Posted on April 28, 2005 in Consuming
Large stores drive me crazy. All the merchandise stacked in bright piles, the endless searching on my own for the item that I want to buy while passing many items that I hadn’t thought of buying but do just because I see them. I feel it in both my head and my wallet. Down this aisle might be something I covet, so I go there and just look at it, pulling it out and measuring its feel in my hands, its dimensions in my eye.
The modern “we have it all store” is miles of rows. All that color gets into my head, beguiles me. The hypnosis of plenty throws me for a loop and I must leave the place, go out into the parking lot if I am going to not lose it in there.
I make a point of spending as little time as possible in a big store unless it is a book store.

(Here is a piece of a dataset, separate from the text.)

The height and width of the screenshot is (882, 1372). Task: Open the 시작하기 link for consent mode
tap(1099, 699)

And this is for a special reason: book stores are the one place where I can squat or sit on the floor, where I don’t have to take in the whole inventory. Good book stores provide plenty of comfortable chairs. One can go to these and examine a potential purchase. One can give one’s all to a book and forget the shelves filled with other books all around him.

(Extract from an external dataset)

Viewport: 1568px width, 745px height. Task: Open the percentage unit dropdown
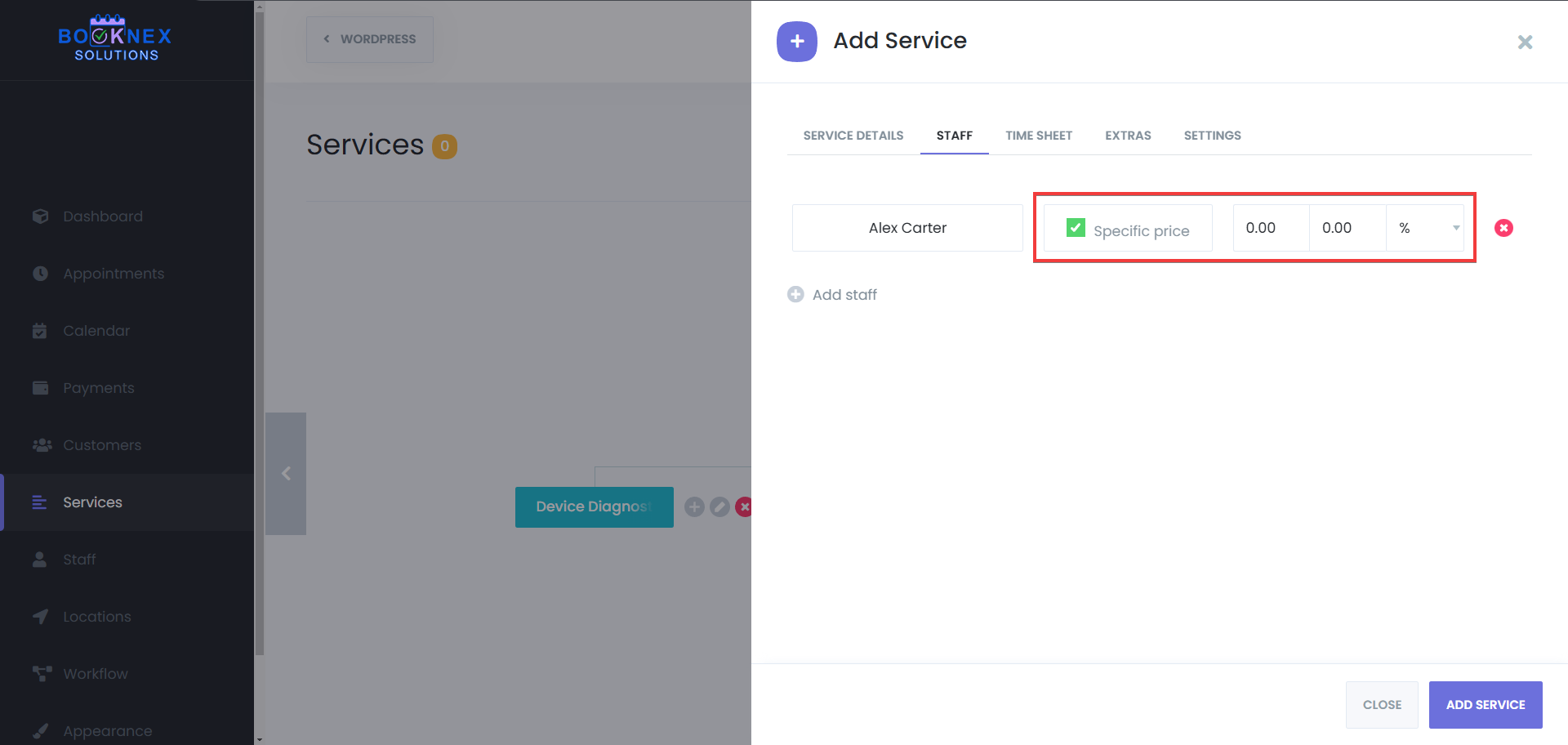(1426, 228)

Still, bookstores present their challenges. Often the books I like best are located in the back of the store — in the history, religion, and reference sections. To get to the cash register, I must pass the displays of those volumes that have been deemed saleable by the Central Office. It is hard not to stop and look. Henry Ward Beecher said “No where is human nature so weak as in a bookstore.” These are words spoken by a man tried and acquitted once of adultery. And I know that a new book tempts me more than any woman. So I must leave a bookstore in haste when the desire to binge on words overcomes me, sometimes dropping the pile of what I have chosen on a chair.
They are all the same, these mega-stores. All merchandise. Walk the aisles for a time and you will realize the worst aspect: no people. No people interested in staying for very long because their televisions or jobs are calling them.